Will try to do a colouration of the best MI using a L257 composite when I am less busy.

Winston

LWS


Posts: xxx

Reply: 351



PostPosted: April 18, 2018 2:29 PM 

Here's my colouration of a sol 5057 MI using colours from a sol 5053 L257 pancam composite.

The innards are a bit clearer. Looks like Oppy did some scraping around there and exposed some interesting holes in the rock after the surface was removed.
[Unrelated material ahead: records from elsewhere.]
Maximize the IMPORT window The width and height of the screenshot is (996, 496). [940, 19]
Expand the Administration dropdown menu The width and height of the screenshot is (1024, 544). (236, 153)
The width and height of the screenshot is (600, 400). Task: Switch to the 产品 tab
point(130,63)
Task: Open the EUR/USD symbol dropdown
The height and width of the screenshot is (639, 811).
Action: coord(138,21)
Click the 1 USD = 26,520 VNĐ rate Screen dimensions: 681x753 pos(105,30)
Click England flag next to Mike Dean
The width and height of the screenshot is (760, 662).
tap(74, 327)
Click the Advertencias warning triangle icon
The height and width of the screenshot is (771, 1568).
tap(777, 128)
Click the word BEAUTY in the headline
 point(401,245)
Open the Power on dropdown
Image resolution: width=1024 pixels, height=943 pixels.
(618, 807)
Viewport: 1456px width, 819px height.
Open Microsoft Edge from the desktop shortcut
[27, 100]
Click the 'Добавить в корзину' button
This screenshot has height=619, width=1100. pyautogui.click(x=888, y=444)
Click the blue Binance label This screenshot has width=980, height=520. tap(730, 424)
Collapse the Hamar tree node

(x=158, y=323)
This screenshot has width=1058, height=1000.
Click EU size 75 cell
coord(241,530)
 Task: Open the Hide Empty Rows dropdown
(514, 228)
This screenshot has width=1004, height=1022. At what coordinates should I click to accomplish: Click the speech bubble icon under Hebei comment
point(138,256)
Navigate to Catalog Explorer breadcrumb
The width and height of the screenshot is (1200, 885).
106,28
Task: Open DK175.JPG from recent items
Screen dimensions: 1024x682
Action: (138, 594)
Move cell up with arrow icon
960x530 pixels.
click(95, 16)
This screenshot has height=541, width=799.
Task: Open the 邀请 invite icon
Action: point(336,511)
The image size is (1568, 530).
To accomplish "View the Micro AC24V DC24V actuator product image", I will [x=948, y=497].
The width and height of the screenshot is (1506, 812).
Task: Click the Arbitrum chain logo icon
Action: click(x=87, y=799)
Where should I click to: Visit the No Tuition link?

The varied colours of the surfaces and the exposed inside of the rock may even be the most important aspect of the image.

Winston

LWS


Posts: xxx

Reply: 352



PostPosted: April 18, 2018 2:44 PM 

Here's the sol 5057 context image and source of the colours that I used to colour the MI.

Winston

Barsoomer


Posts: 344

Reply: 353



PostPosted: April 19, 2018 1:09 AM 

Winston, Wow! Bravo! That is a magnificent piece of colorizing work.

It's nice to see the rock has a heart. Wink Not sure what it means. It almost looks organic.

LWS


Posts: xxx

Reply: 354



PostPosted: April 19, 2018 7:33 AM 

Barsoomer;

Thanks! I think it's my best.

Winston

John Radogno


Posts: xxx

Reply: 355



PostPosted: April 19, 2018 4:32 PM 

Hopefully they will hit it with some laser shots. That relish color is really interesting.

Barsoomer


Posts: 344

Reply: 356



PostPosted: April 21, 2018 2:35 AM 

The orange color (L456) is similar to the grains in the sundial rim. I think Oppy drove through here.

Oppy definitely drove through here. Hulk smash!

Closeup. We're not in Kansas any more!

Joe Smith


Posts: xxx

Reply: 357



PostPosted: April 22, 2018 10:15 PM 

ah ha..... and then we begin? to see the first boxlike structure??

Barsoomer


Posts: 344

Reply: 358



PostPosted: April 24, 2018 12:16 AM 

What do you all make of this?

This was likely a marine environment at one time...

Barsoomer


Posts: 344

Reply: 359



PostPosted: April 24, 2018 12:29 AM 

Hint:


LWS


Posts: xxx

Reply: 360



PostPosted: April 24, 2018 11:07 PM 

I agree with your suggestion re. a long past marine environment. Re, the eels, I don't think so. I think the rocks in tis area are more reminiscent of stromatolites.

Google rottnest stromatolites or hamelin stromatolites (lots of similar holey rocks there). It is somewhat interesting that one of the Curi sites with stromatolite like rocks was named Rocknest.